I noticed the other day that Bear has a couple of black patches towards the back of his tongue. Ive heard this mentioned before on a few threads but cant seem to dig them up. Im just curious as to what they are, or where they came from, he never had them as a puppy, they just sorta appeared one day! Is it part of a certain line in breeding, or a history to them?


----------



## Chris Wild (Dec 14, 2001)

They're just birth marks. They aren't exclusive to any particular line and they don't mean anything. Just some extra pigment in the skin.


----------



## DHau (Feb 24, 2007)

While I was growing up, my dad always said it was a sign of German bloodlines. I guess it's not true. lol.


----------



## novarobin (Oct 4, 2007)

That's funny, I noticed one on Kaper's tongue a couple of days ago and meant to post about it. Thanks for answering.


----------



## tibvixie101 (Nov 26, 2007)

well he is from german bloodlines, DHau if that helps your arguement at all... LOL


----------



## amjrchamberlain (Mar 8, 2005)

LOL I know of a Golden with a spot like that. When I was growing up, people would say that because of the spot "it has to have Chow in it"! Which is NOT TRUE!! LOL 

Anyhow, the lady with the Golden and I were talking about the black spots one day, because my Katie has one too on the front of her tongue. I was saying, "What is that?! She never had one as a puppy!" and she said, "OH! That's ok! My [Golden] breeder told me it is a sign of intelligence!" LOL OK. So that's not true, either. But I like that reason best! LOL


----------



## pupresq (Dec 2, 2005)

> Quote: My breeder told me it is a sign of intelligence!" LOL OK. So that's not true, either.

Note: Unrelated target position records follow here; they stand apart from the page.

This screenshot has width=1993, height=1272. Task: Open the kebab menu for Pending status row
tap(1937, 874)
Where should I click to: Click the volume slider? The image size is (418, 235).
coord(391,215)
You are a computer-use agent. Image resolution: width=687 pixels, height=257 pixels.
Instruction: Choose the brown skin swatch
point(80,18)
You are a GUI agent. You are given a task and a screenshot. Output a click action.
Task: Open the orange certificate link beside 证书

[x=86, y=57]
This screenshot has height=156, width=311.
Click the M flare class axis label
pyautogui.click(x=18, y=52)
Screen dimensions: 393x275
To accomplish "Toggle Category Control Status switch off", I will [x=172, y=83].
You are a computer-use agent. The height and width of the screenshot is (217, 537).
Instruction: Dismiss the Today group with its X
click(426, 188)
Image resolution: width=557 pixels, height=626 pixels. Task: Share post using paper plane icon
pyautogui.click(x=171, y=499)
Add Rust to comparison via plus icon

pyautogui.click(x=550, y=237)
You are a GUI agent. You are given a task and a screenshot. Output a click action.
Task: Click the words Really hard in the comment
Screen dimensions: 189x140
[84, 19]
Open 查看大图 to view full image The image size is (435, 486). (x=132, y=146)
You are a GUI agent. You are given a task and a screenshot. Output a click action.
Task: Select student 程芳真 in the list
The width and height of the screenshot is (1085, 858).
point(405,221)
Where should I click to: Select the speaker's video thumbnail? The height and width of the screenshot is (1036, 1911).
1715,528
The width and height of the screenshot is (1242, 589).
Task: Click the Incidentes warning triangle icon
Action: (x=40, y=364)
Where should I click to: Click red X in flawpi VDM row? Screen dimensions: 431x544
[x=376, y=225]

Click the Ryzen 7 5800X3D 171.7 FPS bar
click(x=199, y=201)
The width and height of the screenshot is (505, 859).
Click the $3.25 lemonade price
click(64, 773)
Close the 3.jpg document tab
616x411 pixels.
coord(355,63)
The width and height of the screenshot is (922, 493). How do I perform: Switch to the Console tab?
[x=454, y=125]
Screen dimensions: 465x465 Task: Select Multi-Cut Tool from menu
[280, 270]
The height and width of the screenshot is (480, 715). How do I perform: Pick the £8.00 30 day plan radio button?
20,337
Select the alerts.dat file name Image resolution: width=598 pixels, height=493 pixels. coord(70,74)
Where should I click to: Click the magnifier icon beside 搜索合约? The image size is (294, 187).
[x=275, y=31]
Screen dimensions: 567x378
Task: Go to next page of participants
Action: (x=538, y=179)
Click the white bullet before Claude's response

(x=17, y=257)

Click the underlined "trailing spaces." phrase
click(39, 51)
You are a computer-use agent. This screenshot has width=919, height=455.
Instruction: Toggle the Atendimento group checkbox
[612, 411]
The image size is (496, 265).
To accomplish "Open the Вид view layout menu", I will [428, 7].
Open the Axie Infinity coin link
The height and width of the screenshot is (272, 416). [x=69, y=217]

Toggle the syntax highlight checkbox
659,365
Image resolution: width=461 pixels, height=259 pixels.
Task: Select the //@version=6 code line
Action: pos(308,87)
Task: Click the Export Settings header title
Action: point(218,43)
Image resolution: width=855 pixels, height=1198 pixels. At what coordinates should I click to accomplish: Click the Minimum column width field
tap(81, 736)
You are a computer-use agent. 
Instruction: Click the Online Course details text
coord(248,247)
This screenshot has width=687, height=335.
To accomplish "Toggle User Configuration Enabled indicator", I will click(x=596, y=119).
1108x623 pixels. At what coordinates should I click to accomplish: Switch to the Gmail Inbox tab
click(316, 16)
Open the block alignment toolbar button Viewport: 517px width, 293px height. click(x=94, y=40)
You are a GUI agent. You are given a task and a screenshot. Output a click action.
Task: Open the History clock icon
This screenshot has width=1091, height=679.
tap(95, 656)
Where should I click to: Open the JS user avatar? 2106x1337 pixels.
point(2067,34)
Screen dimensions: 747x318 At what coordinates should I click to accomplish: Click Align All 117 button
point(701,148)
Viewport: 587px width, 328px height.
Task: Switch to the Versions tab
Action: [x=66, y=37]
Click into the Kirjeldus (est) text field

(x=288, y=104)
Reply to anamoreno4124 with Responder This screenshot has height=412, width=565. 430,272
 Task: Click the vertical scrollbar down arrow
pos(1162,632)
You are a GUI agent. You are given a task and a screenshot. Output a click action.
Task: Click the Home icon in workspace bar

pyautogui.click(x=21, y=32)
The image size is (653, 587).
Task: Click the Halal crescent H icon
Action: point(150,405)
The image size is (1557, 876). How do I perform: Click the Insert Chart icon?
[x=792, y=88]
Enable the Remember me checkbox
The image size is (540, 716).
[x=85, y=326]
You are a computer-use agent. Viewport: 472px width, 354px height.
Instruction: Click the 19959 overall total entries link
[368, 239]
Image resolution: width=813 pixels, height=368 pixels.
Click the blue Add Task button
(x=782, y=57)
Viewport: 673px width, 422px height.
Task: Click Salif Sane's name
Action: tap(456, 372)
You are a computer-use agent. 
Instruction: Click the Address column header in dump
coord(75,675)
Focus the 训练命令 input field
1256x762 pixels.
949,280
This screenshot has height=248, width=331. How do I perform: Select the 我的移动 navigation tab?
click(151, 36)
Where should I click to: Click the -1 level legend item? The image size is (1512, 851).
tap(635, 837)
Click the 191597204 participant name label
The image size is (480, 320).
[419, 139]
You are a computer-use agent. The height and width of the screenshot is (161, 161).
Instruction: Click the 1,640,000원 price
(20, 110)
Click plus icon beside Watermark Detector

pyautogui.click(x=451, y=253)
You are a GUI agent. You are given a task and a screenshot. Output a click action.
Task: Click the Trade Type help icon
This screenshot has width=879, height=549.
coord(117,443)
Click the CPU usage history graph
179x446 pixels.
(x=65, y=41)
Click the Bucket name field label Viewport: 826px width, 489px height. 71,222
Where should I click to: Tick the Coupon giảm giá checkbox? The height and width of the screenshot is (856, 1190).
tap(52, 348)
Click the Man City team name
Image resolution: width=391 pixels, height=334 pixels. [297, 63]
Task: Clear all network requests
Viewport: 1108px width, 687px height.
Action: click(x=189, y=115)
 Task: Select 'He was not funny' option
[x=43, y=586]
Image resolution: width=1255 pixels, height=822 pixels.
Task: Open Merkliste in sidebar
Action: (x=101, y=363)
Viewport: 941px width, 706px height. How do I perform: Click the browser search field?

Hmm... Grace has one and Leo doesn't...







I dunno... Grace says your story checks out!


----------



## GSDgirlAL (Jan 4, 2008)

I too was wondering about what those black dots are ... Cooper has them. Never had them as a baby just the older he gets he tends to get a few more of them. And, when I say "old" he's not really old ... he will be 3 end of March.


----------



## tmk101 (Sep 16, 2007)

My Cooper also has a black spot on his tongue. It showed up about a month ago. I once heard the "has to be part chow" before too. I like the "sign of intelligence."


----------



## Barb E (Jun 6, 2004)

I can't tell you how many times I was told that I was ripped off because Dante was obviously Chow/Malamute/GSD and not a purebred.
Black spot on the tongue and sable colored.


----------



## Liesje (Mar 4, 2007)

My Kenya has a black tongue spot about the size of a silver dollar. She is as pure as purebreds come. My mutt on the other hand has a purplish tongue, solid purple except for a few pinkish spots on the edges, and black gums.

The black spots are just a birthmark/beauty mark. I have some moles/beauty marks...doesn't make me any less Dutch or any less human!


----------



## GSDgirlAL (Jan 4, 2008)

I too have gotten the "he has some Chow in him" ... I was at the Vet with him one afternoon and this lady said that to me, I very nicely said No, he's all Golden. She stood there and argued with me ... I couldn't believe it!! The people at the Vet finally interjected and told the lady that he's purebred Golden Retriever.


----------



## linds0903 (Mar 10, 2011)

Colt also has some on his tongue and around his gums. It's just his identifier!


----------



## WarrantsWifey (Dec 18, 2010)

Killian has a black spot in the back of his tounge. Very cute, you can only see it when he yawns....


----------